A colloidal suspension of particles that acquire surface charge by sequestration of ions (e.g., hydrogen ions) from the surrounding electrolyte solution features remarkable electrophoretic behavior. It is shown for the first time that when the surface charge acquired is moderately large, the effective mobility can be enormously larger than the ordinary Smoluchowski mobility. Even more surprisingly, in certain conditions, two critical values of zeta potential exist, between which mobility reversal occurs (i.e., the mobility becomes negative). Behind such counterintuitive behavior is a salt gradient arising in the bulk electrolyte. This gradient (which dominates the phoretic drift) is not externally applied but is engendered within the process, stemming from the charging and discharging of the particles at separate locations in the electrolyte solution, where the salt is, respectively, sequestered and liberated by the particles themselves. For critical values of parameters Z, λ/R, and , the onset of this salt gradient can determine the vanishing of the electric field in the suspension, hence the divergence of the electrophoretic mobility. Remarkably, ranges of these parameters are identified wherein the electric field in the suspension is inverted with respect to the externally applied field (at the electrodes), which results in reversal of the electrophoretic mobility.

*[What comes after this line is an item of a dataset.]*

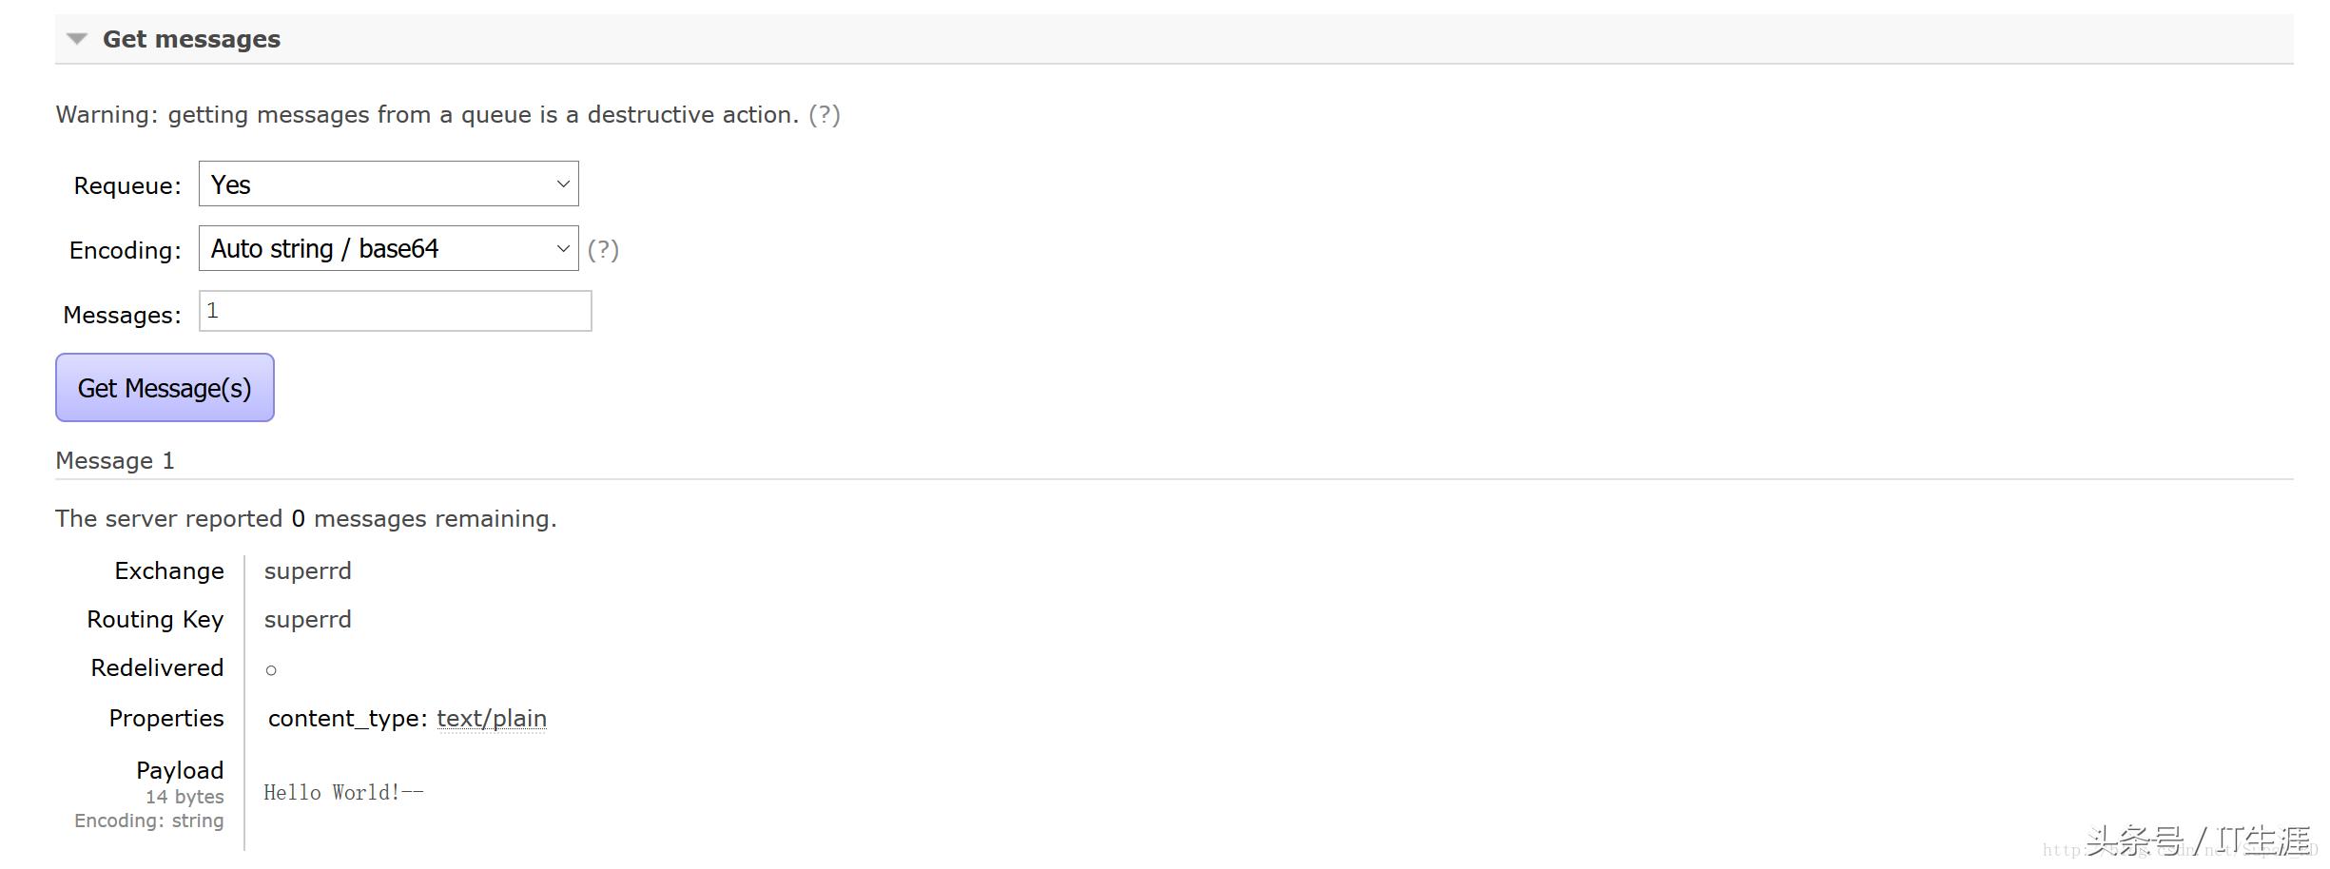
Task: Click the Exchange value superrd
Action: click(307, 571)
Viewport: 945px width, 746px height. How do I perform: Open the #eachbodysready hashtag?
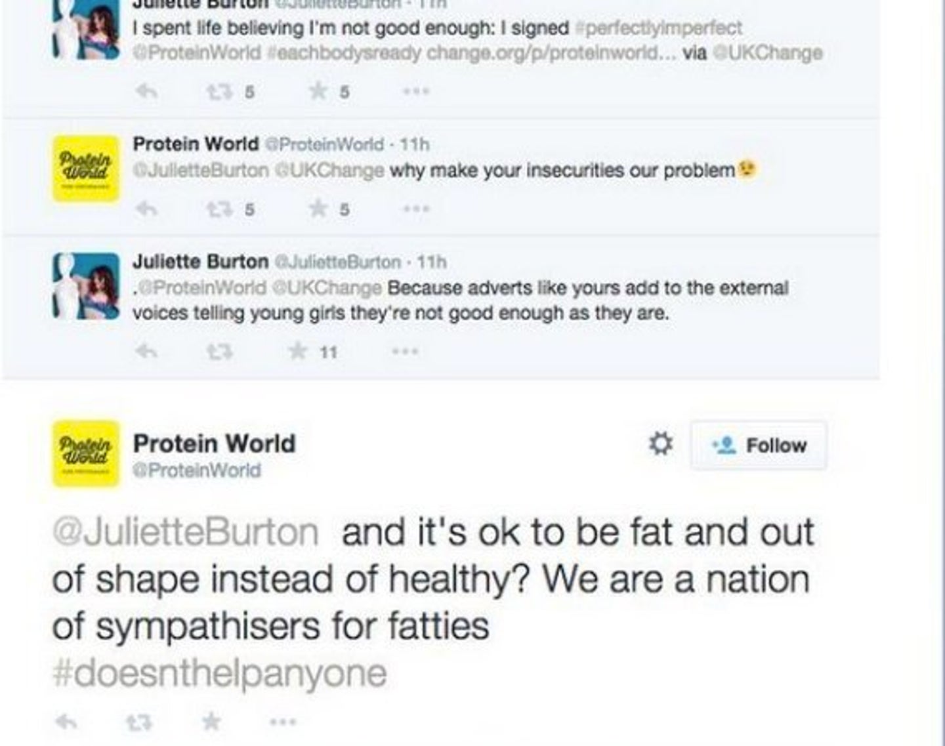344,52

These results have potential impact on some current technical applications. For example, the strong applied voltages generally required in electrophoresis technologies may be an issue.[3] Clearly, for a required electrophoretic rate, the huge mobilities (i.e., small ∇Ψ∞) predicted by this theory enable smaller applied fields with correspondingly improved efficiency of the process. Another aspect concerns the very high sensitivity of mobility with respect to zeta potential and particle size (via the λ/R parameter). This has clear implications in the electrophoretic separation of particles suspensions with polydisperse size and/or slightly different zeta potential.

Moreover, these findings should spur fundamentally new ideas and approaches to harness or control physical processes driven by chemical gradients and/or an electric field. These processes play an essential role in the functioning of a variety of natural systems.[41] They are also central to a number of emerging technologies, especially in the micro-/nanofluidic area.[6,42−45] We expect the present results to have an impact in such broader contexts as well.

It has been shown how, even in the absence of an externally-applied salt gradient or electric field, merely placing such kind of colloidal suspension into an electrolyte solution automatically gives rise to large-scale, self-sustaining salt gradients, which, in turn, cause a phoretic drift of the suspension itself. Apparently, this represents a new type of autophoresis. In fact, remarkably, because the salt gradient sets up on a large scale (as compared to the size of particle), the resulting autophoretic drift concerns not just individual particles but the particle suspension as a whole. It is worth exploring these new aspects and their possible applications.

Finally, the fact that the electric field in the bulk suspension can be made vanishing or even opposed to the voltage difference applied externally to the electrodes is unedited and intriguing and, as such, should spur ideas to conceive radically new applications. We hope that the new features introduced by the present theoretical study will prompt experimental validation in the near future.